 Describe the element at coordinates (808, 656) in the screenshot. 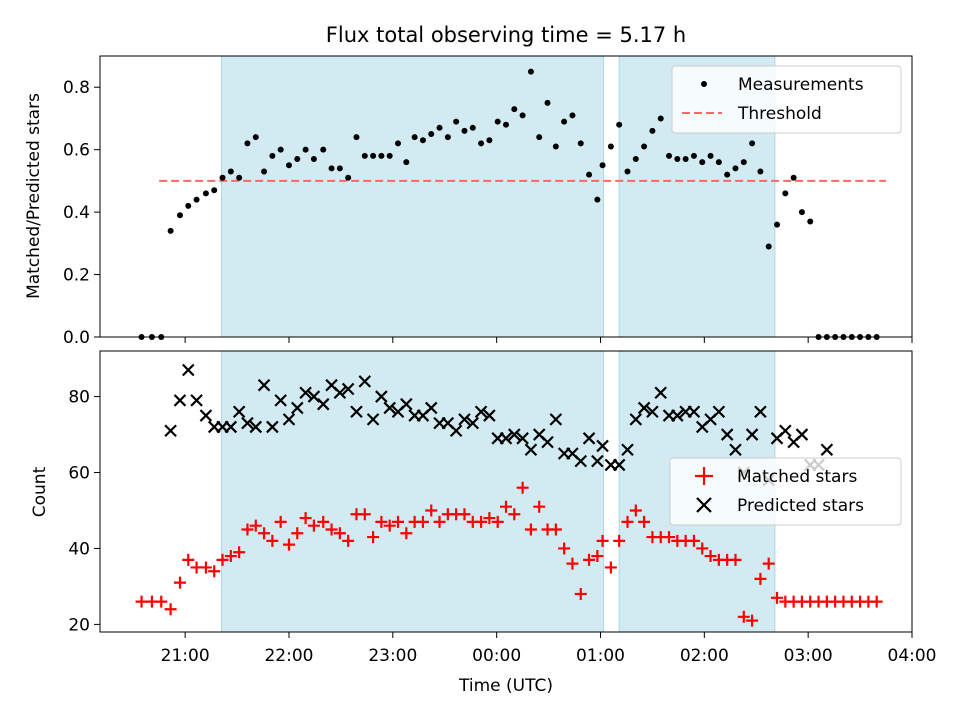

I see `x-tick-label: 03:00` at that location.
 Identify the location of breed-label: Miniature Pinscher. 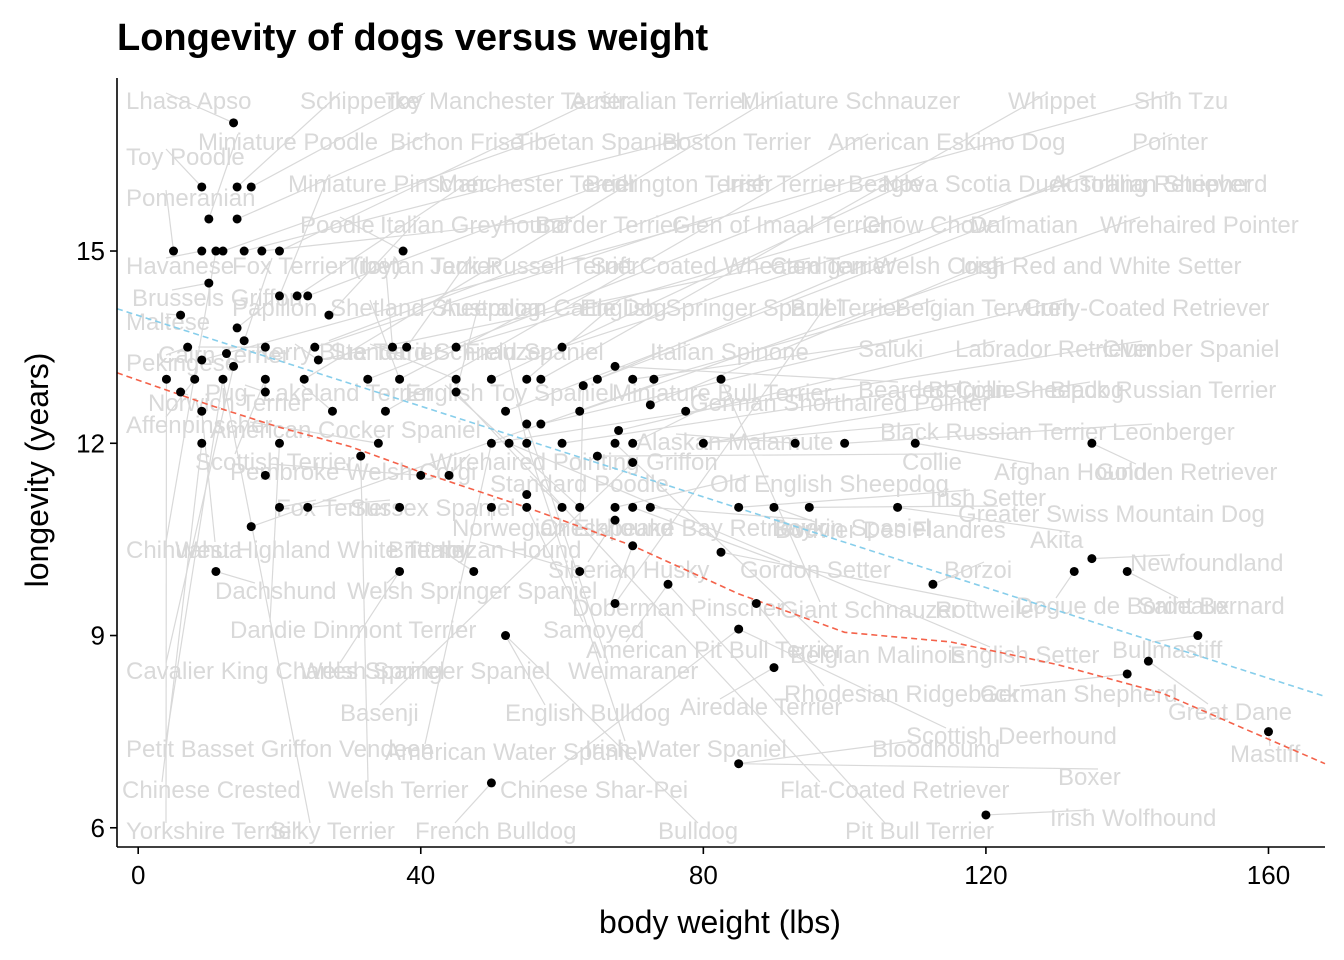
(388, 184).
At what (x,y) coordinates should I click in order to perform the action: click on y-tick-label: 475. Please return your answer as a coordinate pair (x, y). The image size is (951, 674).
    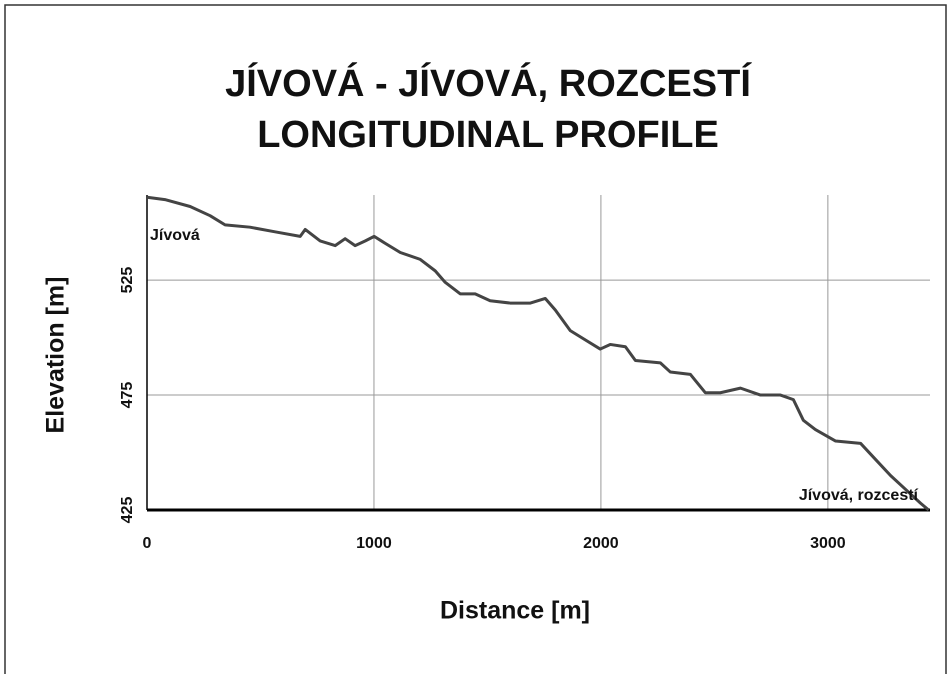
    Looking at the image, I should click on (128, 396).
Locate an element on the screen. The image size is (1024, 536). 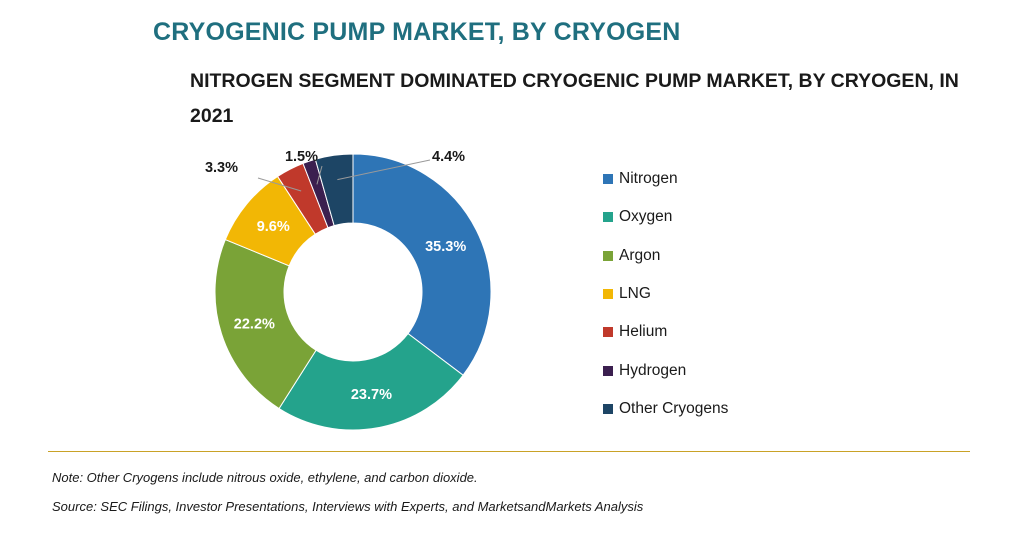
chart-title: CRYOGENIC PUMP MARKET, BY CRYOGEN is located at coordinates (417, 32).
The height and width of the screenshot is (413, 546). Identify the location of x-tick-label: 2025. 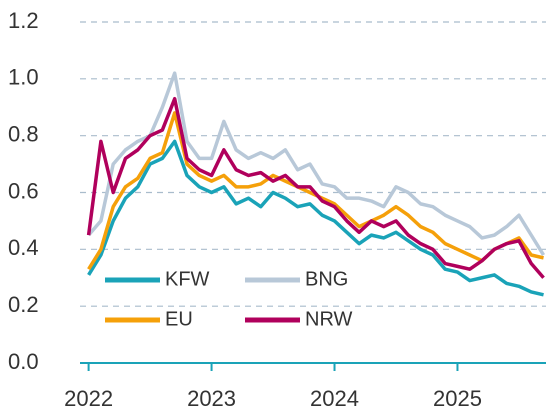
(458, 398).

● WHAT YOU WILL DO
Quote every line of the five items above word for word, leaving out the pictures.

● COMPLETED EXERCISE
 Describe the element at coordinates (808, 656) in the screenshot. 

I see `x-tick-label: 03:00` at that location.
 Identify the location of breed-label: Miniature Pinscher. 
(388, 184).
At what (x,y) coordinates should I click in order to perform the action: click on y-tick-label: 475. Please return your answer as a coordinate pair (x, y). The image size is (951, 674).
    Looking at the image, I should click on (128, 396).
Locate an element on the screen. The image size is (1024, 536). 
chart-title: CRYOGENIC PUMP MARKET, BY CRYOGEN is located at coordinates (417, 32).
The height and width of the screenshot is (413, 546). Identify the location of x-tick-label: 2025. 
(458, 398).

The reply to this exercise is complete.